### [PROBLEM TO SOLVE]
Needed from the data below: every line from the one with "New attachments (620, 2034)" up to and including the one with "Products (48, 55)", repeated exactly and with nothing else.

### [SUPPLIED RECORDS]
# # #

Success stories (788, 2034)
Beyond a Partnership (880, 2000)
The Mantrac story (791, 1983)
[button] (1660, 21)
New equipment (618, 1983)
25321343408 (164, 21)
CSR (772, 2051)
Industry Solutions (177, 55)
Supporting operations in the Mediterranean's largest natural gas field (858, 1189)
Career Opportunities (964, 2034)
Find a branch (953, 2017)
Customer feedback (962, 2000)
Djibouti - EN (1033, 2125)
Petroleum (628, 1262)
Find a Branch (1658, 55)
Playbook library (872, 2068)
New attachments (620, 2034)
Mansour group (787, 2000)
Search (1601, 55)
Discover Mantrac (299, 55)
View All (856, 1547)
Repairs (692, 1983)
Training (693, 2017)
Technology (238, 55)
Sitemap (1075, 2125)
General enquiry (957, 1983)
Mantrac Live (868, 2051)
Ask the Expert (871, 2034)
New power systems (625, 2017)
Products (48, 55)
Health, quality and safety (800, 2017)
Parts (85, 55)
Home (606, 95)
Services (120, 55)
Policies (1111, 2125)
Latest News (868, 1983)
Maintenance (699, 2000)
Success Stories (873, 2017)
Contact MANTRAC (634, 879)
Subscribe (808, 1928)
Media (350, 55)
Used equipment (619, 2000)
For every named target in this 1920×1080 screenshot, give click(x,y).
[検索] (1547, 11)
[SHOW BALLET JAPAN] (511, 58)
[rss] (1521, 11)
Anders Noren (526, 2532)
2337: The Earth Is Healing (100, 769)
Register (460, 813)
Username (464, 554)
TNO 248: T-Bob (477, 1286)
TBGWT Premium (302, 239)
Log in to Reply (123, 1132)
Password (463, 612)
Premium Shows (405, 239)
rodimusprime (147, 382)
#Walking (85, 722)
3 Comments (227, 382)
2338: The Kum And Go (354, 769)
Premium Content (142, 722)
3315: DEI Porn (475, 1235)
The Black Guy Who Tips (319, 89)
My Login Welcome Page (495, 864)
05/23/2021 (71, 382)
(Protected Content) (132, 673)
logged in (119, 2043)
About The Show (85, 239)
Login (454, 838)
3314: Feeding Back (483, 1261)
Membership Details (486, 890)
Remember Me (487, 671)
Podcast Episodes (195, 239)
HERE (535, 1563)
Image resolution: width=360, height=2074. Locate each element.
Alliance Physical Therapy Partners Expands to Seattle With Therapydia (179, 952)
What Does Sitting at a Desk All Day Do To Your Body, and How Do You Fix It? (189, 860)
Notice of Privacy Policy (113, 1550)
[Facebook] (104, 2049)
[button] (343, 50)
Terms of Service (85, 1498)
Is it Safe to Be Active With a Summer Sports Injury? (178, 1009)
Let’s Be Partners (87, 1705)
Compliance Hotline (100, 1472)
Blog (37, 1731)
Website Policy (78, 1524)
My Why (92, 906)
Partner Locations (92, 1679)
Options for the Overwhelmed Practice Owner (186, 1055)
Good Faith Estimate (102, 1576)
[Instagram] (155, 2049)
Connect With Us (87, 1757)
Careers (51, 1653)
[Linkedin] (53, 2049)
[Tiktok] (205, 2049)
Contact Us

# # #

### [RESPONSE TO THE EXERCISE]
New attachments (620, 2034)
Mansour group (787, 2000)
Search (1601, 55)
Discover Mantrac (299, 55)
View All (856, 1547)
Repairs (692, 1983)
Training (693, 2017)
Technology (238, 55)
Sitemap (1075, 2125)
General enquiry (957, 1983)
Mantrac Live (868, 2051)
Ask the Expert (871, 2034)
New power systems (625, 2017)
Products (48, 55)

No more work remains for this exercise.